(Stored data entries)
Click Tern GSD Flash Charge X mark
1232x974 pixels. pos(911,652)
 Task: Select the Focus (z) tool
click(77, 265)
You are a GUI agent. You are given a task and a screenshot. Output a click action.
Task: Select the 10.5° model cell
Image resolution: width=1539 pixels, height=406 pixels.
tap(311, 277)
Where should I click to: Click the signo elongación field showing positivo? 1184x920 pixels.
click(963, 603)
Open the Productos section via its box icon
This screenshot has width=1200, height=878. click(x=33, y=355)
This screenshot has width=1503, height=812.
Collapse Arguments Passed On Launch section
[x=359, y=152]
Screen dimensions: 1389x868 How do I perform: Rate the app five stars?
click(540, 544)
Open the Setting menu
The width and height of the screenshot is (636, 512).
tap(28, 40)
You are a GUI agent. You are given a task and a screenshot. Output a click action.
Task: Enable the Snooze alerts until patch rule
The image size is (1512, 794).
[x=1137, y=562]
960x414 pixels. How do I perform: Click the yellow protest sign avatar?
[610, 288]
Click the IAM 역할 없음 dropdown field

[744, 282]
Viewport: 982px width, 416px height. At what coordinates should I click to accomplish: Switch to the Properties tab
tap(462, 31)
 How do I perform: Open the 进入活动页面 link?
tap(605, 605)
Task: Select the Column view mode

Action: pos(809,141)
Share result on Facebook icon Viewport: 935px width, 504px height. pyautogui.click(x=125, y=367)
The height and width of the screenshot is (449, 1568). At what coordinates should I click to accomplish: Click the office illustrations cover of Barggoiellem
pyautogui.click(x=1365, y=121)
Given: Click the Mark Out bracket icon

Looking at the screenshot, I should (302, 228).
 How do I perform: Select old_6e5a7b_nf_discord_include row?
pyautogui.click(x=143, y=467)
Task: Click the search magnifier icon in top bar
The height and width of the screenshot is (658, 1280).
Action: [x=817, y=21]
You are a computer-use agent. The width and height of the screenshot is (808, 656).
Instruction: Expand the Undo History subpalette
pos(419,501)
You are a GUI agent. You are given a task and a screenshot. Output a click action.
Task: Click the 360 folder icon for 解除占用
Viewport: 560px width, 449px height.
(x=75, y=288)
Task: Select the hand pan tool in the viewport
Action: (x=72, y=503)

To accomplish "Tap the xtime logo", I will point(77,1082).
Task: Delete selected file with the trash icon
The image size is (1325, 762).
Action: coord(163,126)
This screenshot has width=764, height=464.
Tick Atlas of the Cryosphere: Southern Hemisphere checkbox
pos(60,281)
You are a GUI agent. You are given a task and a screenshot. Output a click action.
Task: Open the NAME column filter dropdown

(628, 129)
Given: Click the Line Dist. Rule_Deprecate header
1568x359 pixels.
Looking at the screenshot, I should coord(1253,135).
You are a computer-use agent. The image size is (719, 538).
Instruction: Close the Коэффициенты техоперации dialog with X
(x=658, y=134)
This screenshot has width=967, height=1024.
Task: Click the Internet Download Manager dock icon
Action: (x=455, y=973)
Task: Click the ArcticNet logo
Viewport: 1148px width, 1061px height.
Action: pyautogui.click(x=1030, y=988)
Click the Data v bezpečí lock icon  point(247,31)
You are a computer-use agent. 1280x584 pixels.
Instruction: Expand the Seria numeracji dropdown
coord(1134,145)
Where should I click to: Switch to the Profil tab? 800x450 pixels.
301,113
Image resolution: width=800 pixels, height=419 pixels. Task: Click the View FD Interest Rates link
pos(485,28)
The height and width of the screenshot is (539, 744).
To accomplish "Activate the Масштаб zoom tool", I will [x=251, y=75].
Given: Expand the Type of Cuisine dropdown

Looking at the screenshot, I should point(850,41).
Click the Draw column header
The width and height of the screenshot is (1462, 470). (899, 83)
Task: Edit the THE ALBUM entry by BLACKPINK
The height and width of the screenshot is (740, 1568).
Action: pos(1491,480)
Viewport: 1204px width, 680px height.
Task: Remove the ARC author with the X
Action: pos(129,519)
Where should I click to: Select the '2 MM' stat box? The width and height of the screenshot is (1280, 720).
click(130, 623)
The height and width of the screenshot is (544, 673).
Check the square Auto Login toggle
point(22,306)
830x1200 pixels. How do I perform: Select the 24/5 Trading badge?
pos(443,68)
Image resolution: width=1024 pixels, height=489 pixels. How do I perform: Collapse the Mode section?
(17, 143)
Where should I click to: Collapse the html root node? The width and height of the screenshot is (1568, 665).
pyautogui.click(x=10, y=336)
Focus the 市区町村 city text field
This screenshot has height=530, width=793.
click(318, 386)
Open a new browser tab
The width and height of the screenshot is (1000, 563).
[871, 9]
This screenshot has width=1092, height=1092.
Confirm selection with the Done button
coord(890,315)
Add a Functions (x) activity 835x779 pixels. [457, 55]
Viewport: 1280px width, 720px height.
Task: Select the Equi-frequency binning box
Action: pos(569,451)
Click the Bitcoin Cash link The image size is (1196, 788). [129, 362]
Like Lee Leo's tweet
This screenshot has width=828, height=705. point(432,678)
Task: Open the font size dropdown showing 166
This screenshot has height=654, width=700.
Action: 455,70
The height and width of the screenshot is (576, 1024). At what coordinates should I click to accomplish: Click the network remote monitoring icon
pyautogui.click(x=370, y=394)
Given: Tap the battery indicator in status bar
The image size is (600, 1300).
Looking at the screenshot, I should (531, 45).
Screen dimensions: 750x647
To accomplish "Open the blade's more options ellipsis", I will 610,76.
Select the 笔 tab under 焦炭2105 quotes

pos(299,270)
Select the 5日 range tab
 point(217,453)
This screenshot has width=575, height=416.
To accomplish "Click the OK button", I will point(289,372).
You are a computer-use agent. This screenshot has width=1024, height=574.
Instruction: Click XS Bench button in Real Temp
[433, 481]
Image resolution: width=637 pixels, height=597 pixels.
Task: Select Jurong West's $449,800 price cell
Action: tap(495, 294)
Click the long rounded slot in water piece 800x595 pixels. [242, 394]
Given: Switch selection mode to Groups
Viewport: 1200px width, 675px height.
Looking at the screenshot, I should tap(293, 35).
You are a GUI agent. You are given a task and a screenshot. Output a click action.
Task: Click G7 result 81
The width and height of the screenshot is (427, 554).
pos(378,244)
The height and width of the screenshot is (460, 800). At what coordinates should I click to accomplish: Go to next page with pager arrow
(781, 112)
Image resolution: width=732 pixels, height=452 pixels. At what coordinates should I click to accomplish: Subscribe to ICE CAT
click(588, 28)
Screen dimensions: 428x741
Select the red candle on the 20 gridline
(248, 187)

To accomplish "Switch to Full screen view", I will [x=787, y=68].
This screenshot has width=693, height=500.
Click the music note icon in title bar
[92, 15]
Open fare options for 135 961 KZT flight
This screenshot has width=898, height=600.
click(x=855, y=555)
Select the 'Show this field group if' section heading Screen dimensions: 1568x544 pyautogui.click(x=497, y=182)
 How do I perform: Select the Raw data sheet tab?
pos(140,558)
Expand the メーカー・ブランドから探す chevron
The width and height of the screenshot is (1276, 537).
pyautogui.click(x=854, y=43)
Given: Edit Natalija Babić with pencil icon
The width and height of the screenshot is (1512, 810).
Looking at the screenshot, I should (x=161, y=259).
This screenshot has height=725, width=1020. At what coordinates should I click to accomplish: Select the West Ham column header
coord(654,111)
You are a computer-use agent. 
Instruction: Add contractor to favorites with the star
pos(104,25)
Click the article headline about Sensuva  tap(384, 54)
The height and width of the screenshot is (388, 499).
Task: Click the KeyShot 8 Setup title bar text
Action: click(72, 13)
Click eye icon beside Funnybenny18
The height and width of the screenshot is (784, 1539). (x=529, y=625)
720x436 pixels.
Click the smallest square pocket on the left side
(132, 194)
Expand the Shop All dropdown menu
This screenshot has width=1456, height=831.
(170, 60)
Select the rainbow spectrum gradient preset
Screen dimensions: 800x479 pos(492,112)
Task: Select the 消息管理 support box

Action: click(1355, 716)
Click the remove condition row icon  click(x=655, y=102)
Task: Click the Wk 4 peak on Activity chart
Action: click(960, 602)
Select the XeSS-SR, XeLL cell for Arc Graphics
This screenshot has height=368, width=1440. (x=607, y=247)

» **WORK INSTRUCTIONS**:
What is the number of lines in the records that hold the word "will"? Answer with that number by itself.

» **SOLUTION FOR THIS EXERCISE**:
5